§ About this task: Go through the data and copy each line that holds "computer".

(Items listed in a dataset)
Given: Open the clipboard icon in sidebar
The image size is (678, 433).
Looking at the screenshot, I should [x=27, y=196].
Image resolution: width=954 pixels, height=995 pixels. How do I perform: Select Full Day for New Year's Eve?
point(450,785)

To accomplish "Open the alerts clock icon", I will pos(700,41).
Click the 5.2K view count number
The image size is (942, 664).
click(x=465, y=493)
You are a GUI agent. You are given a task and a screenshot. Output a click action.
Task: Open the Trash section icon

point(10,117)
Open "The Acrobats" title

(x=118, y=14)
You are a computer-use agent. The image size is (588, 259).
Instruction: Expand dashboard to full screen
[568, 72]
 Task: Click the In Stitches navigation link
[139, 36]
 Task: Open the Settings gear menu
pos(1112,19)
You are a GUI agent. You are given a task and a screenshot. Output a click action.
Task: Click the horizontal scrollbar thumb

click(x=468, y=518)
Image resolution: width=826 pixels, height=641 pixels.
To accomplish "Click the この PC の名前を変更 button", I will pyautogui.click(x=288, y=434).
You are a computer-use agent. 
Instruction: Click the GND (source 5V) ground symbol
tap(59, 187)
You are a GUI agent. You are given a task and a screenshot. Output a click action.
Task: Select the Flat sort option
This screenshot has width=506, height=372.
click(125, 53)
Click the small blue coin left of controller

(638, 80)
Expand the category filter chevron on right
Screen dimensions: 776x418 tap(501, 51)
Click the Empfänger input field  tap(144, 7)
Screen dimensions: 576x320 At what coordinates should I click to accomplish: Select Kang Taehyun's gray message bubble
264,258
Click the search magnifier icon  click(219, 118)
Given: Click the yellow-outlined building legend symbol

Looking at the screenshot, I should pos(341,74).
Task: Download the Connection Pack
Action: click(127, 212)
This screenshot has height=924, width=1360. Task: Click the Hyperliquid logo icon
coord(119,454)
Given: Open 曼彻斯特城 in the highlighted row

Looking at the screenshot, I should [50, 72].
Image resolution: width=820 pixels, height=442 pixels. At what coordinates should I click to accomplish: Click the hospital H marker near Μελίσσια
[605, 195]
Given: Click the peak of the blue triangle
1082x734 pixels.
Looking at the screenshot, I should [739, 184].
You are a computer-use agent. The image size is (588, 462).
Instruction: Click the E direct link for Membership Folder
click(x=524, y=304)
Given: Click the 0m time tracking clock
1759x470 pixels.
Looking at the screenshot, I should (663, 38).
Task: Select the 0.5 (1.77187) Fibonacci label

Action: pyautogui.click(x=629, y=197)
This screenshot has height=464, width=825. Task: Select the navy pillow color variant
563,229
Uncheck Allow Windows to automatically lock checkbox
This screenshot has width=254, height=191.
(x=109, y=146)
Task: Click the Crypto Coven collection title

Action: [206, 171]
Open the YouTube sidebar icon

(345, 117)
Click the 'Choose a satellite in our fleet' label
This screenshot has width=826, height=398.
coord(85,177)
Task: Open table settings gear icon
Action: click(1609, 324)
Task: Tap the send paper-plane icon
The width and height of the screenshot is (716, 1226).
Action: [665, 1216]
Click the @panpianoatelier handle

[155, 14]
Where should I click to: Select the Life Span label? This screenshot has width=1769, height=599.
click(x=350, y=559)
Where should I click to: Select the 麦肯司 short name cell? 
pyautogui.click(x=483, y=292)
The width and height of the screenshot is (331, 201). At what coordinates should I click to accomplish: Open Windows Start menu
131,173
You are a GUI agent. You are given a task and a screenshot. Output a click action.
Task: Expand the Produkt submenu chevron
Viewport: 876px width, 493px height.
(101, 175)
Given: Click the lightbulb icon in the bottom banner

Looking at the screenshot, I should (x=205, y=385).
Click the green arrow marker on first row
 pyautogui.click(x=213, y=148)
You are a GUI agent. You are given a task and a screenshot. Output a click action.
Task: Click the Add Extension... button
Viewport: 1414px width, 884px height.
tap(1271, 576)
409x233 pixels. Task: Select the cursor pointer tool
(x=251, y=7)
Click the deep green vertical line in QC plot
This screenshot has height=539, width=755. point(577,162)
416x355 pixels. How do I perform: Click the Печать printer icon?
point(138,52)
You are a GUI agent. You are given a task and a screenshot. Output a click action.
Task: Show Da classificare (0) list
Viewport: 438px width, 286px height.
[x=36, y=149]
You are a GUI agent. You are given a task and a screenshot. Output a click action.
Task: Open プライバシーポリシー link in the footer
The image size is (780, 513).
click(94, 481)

§ Output of the exercise:
You are a computer-use agent. The image size is (588, 259).
You are a computer-use agent. 
You are a computer-use agent. The image size is (588, 462).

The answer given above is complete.